Modified: trunk/l3kernel/l3tl.dtx
===================================================================

--- trunk/l3kernel/l3tl.dtx	2016-08-13 20:23:45 UTC (rev 6645)
+++ trunk/l3kernel/l3tl.dtx	2016-08-13 21:35:41 UTC (rev 6646)
@@ -105,30 +105,6 @@
 % Functions which act on items are often faster than their analogue acting
 % directly on tokens.
 %
-% ^^A todo: perhaps move to another module, l3token or l3basics?
-% \begin{texnote}
-%   When \TeX{} fetches an undelimited argument from the input stream,
-%   explicit character tokens with character code $32$ (space) and
-%   category code $10$ (space), which we here call \enquote{explicit
-%     space characters}, are ignored.  If the following token is an
-%   explicit character token with category code $1$ (begin-group) and an
-%   arbitrary character code, then \TeX{} scans ahead to obtain an equal
-%   number of explicit character tokens with category code $1$
-%   (begin-group) and $2$ (end-group), and the resulting list of tokens
-%   (with outer braces removed) becomes the argument.  Otherwise, a
-%   single token is taken as the argument for the macro: we call such
-%   single tokens \enquote{N-type}, as they are suitable to be used as
-%   an argument for a function with the signature~\texttt{:N}.
-%
-%   When \TeX{} reads a character of category code $10$ for the first
-%   time, it is converted to an explicit space character, with character
-%   code $32$, regardless of the initial character code.
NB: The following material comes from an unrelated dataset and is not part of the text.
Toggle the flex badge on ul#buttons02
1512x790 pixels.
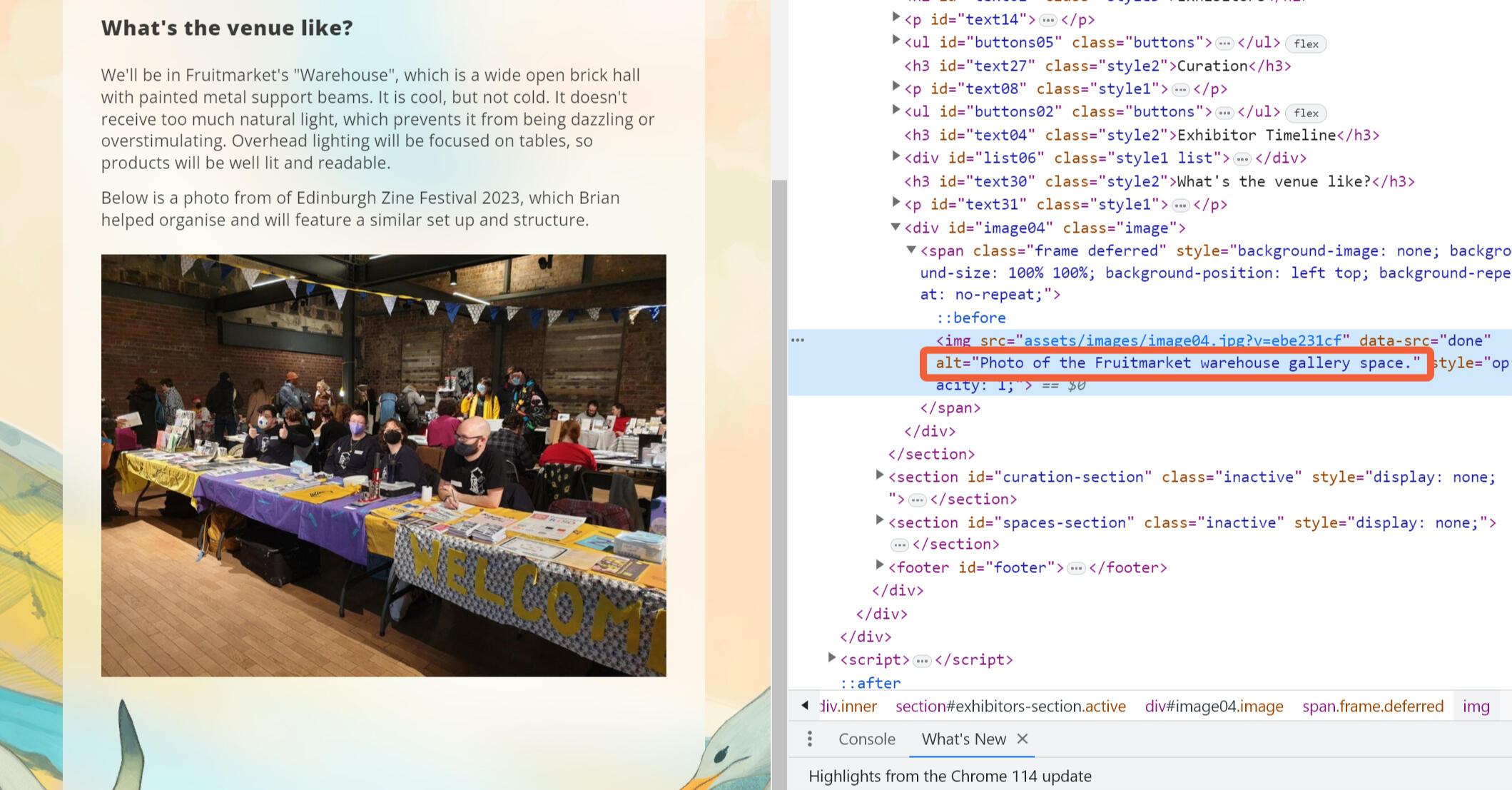coord(1306,113)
-%   \enquote{Funny} spaces with a different category code, can be
-%   produced using \tn{tex_lowercase:D} or \tn{tex_uppercase:D}.
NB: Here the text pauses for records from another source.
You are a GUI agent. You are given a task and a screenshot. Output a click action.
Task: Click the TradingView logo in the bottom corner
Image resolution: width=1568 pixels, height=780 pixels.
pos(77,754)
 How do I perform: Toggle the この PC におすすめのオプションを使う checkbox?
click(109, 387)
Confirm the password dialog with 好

-%   Explicit space characters are also produced as a result of
-%   \cs{token_to_str:N}, \cs{tl_to_str:n}, etc.
-% \end{texnote}
-%
 % \section{Creating and initialising token list variables}
 %
 % \begin{function}{\tl_new:N, \tl_new:c}

Modified: trunk/l3kernel/l3token.dtx
===================================================================
--- trunk/l3kernel/l3token.dtx	2016-08-13 20:23:45 UTC (rev 6645)
+++ trunk/l3kernel/l3token.dtx	2016-08-13 21:35:41 UTC (rev 6646)
@@ -82,28 +82,32 @@
 % categories: |\token_| for anything that deals with tokens and
 % |\peek_| for looking ahead in the token stream.
 %
-% Most of the time we will be using the term \enquote{token} but most of the
-% time the function we're describing can equally well by used on a
-% control sequence as such one is one token as well.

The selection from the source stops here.